まずは炎症を改善させる必要があります。安静を保ち、薬物治療で炎症や痛みを軽減させることが大切です。

拘縮期

痛みが落ち着き、拘縮(運動制限)が主体となります。少しずつ運動を始め、拘縮が悪化しないように予防したり改善したりしていきます。

回復期

拘縮が残らないように積極的に可動域の改善をはかります。しっかりとリハビリをすることで、回復が早まるとされています。ただし、運動療法で改善が見られない場合には、手術も検討されます。
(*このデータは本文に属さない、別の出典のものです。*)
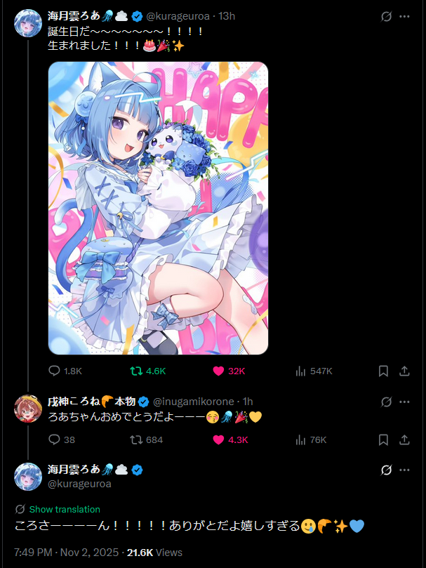
Task: Bookmark the birthday tweet
Action: coord(383,371)
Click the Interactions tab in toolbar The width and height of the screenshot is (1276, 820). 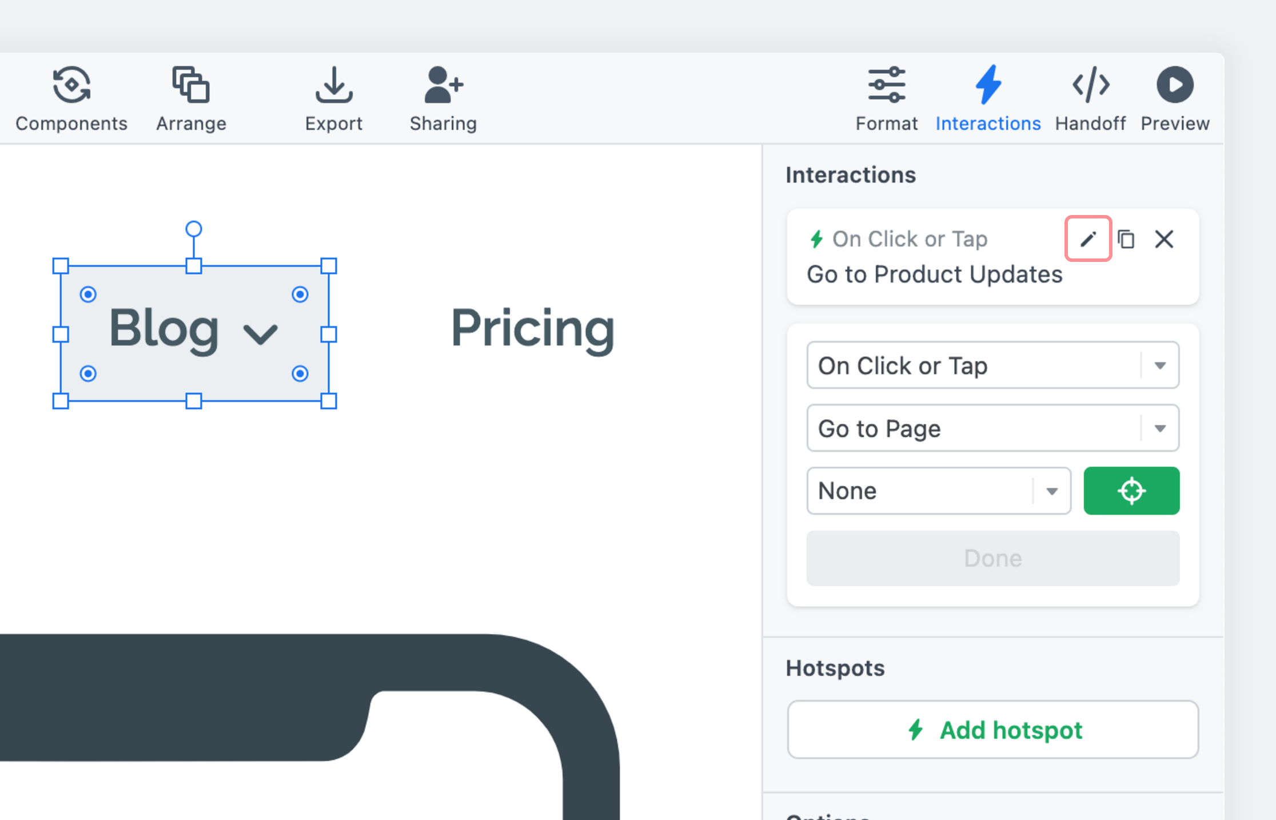pos(988,98)
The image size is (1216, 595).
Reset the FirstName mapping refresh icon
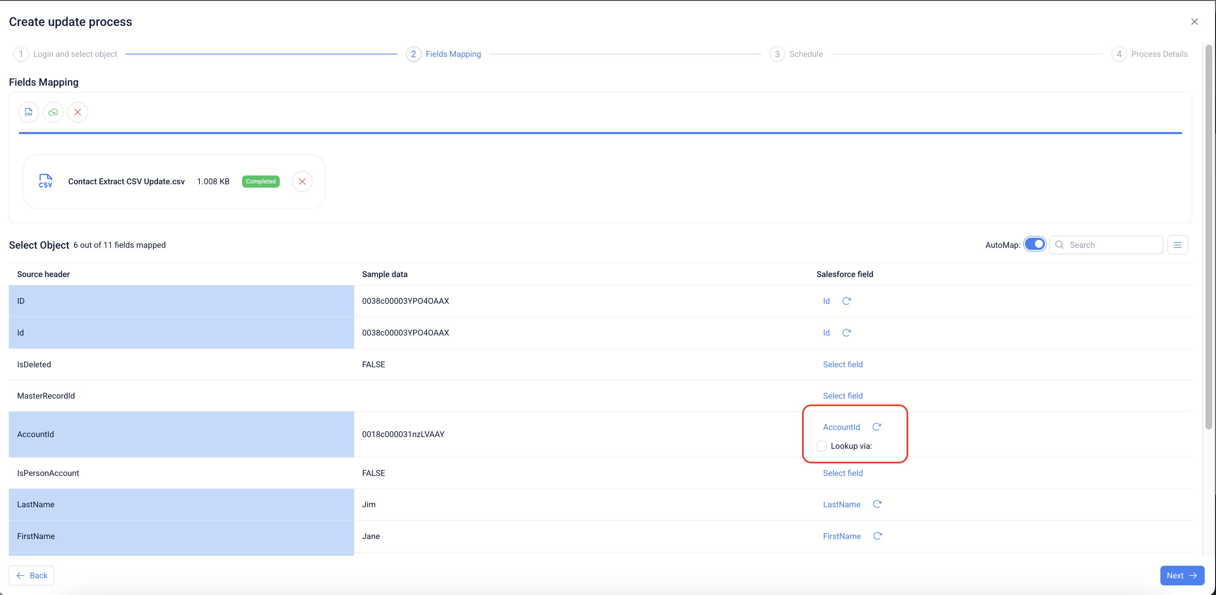coord(878,536)

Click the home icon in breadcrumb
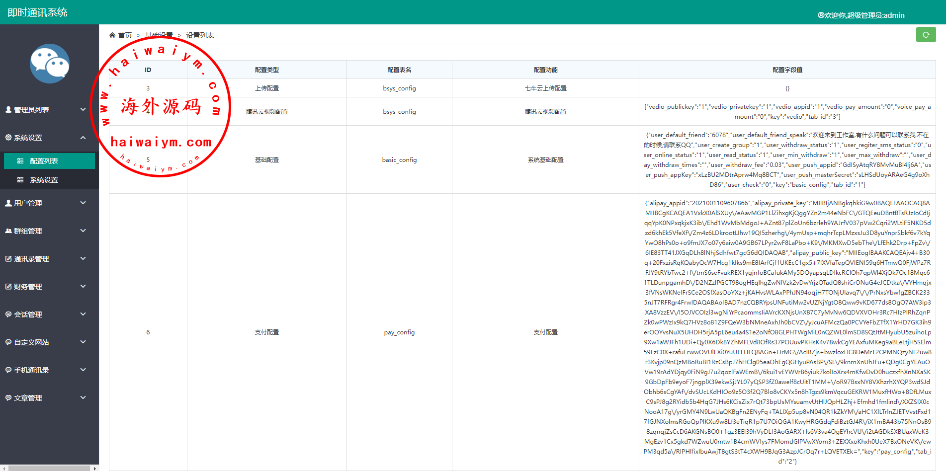point(112,35)
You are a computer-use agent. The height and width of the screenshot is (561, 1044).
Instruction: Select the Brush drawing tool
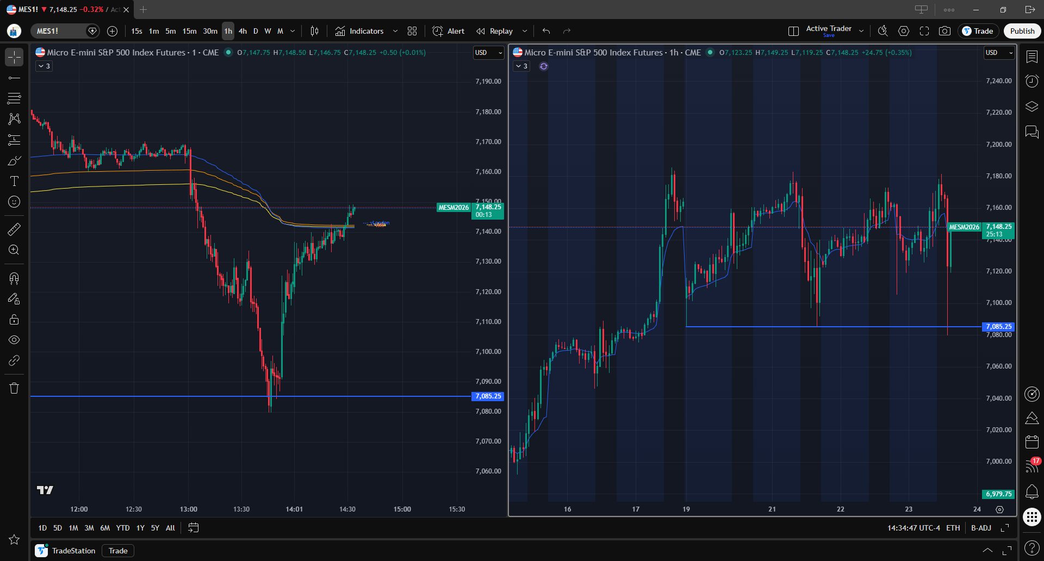point(14,161)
四十肩・五十肩(肩関節周囲炎)でやってはいけないこと

四十肩・五十肩の時には、以下のことに注意しましょう。

  • 痛みがある時に無理に動かさない
  • 痛いほうの肩を下にして寝ない
  • マッサージを受けない
  • 放置しない

など

四十肩・五十肩(肩関節周囲炎)の予防

四十肩・五十肩を発症しないようにするのは難しいですが、悪化しないように予防をすることはできます。悪化を予防するには、整形外科できちんと診断を受けて正しい治療を行うことです。自己判断をして間違った対処をすると、症状が悪化する恐れがあるのでご注意ください。